Les Enfants du Paradis: Four men and one woman in Paris

Oldie Goldie - A French classic on romance set in a time where the delightful Parisian theatre thrived.

By Hui Ling Chang


The modern young woman (or man) should be well-acquainted with the arts, and boast a decent knowledge on films on hand, old and new alike. Here we will introduce to you every week suggestions of films we like.

Les Enfants du Paradis. Where do I begin?

Also known as Children of Paradise, you had to understand the situation of the time to know the accomplishment of the team behind this masterpiece. This film was created during a period where France was undergoing a phase of transition and instability. The German occupation of France meant that war and resistance was going on in the background and many people were poor, starving, and fighting. Like the characters in the story. This movie is a celebration of the common man, his values and his dreams.

 

Here are some quick not-always-fun facts about Les Enfants du Paradis the film:

  • The film came out in 1945
    • It was made during the WWII German occupation but released only after the Liberation of France
  • Directed by Marcel Carné
    • He is openly homosexual and featured his partner in many of his films
  • It lasts 189 minutes (a good 3 hours!)
  • Often dubbed the best French film in the 19th century, and part of the golden age of French cinema
  • Ratings: PG. Most of the sexy time is implied.
  • Rotten Tomatoes gives a solid 97% and IMDb rated it a mean 8.4
About

A courtesan is wooed by four men of different backgrounds: a count, a criminal, a mime and an actor. Set in the 1820s and centering on the Funambules theatre, it traces her relationships with these men and how she maintains grace and a strong sense of self-autonomy that makes her so desirable.

 

Themes

It is a poetic realist film, and one of the greatest of this cinematic style. Not sure what that means? Michael G. Smith has an easy-to-understand and comprehensive explanation of poetic realism here.

In terms of themes, French films always have a strong emphasis on passion. This film derives a purer form of love in a world of the poor and vulgar, where every man is for himself. Every lover except the mime defines love towards the lovely courtesan Garance on his own terms. The characters are candidly simple, and the kind of relationships they form reveal their personalities. Character motivation is also uncomplicated, and each is driven by his social role.

 

Wealth does not equate to moral virtue. The lower social class characters are as such: the mime is humble, the actor is generous, and the criminal has honour. Extremely positive in their outlook, they are driven by their art and accept what life throws their way.

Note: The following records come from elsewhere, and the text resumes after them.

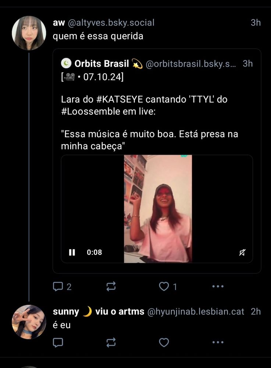
Task: Like aw's post with heart icon
Action: coord(164,286)
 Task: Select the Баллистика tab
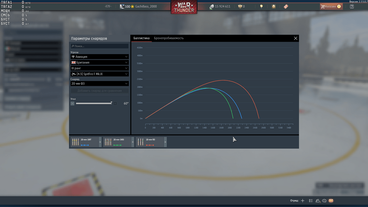141,38
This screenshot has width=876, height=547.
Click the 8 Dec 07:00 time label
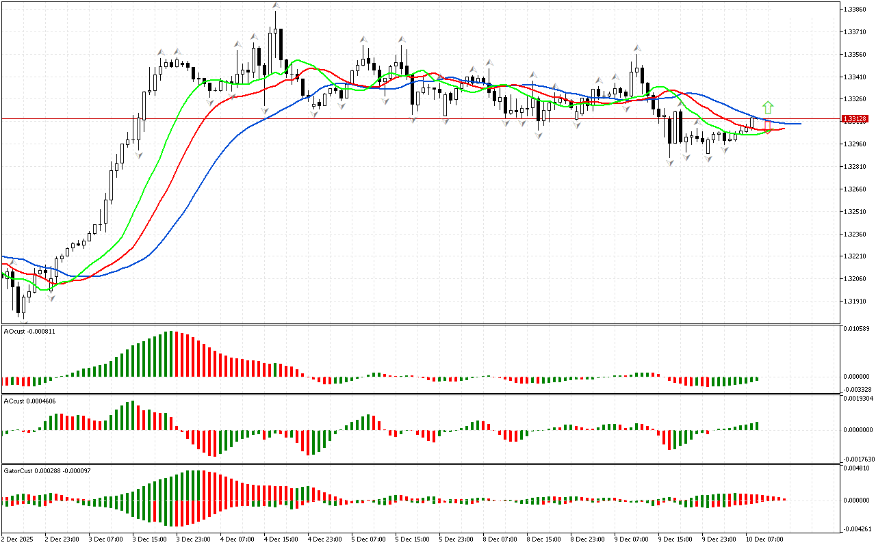[x=500, y=539]
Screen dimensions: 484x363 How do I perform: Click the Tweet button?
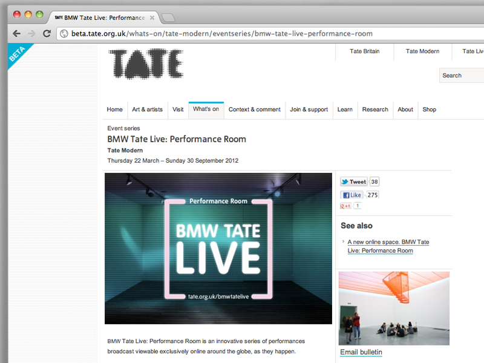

This show celebrates the craft of the actor/performer, and the values of these people. Remember the mime moment in 500 Days of Summer? Jean Deburau popularised the iconic mime Baptiste stage name Pierrot as the lovelorn, a tragic mix of optimism and dejection in a baggy white package. Interesting enough, the four men in love with the courtesan are based off real historical figures.

 

My thumbs up thumbs down

I thought, 3 hours. This film might be too long, some parts too unnecessary, and perhaps not as exciting as critics make it out to be. Children of Paradise was made in two parts of 90 minutes in adherence to theatrical constraints from the occupation. But instead of dragging the film, I think it was efficient in use of screen time and drawing the eventful connections among the main characters. Also, you do get so caught up in Baptiste and Garance’s relationship. Life is a stage afterall.

I enjoyed it, really.

 

Random Fun Fact

In French, ‘paradis’ is another term for the gallery of a theater, where the common people sat. They are the true crowd that performers play to, and the ones whose favour actors win in order to be popular.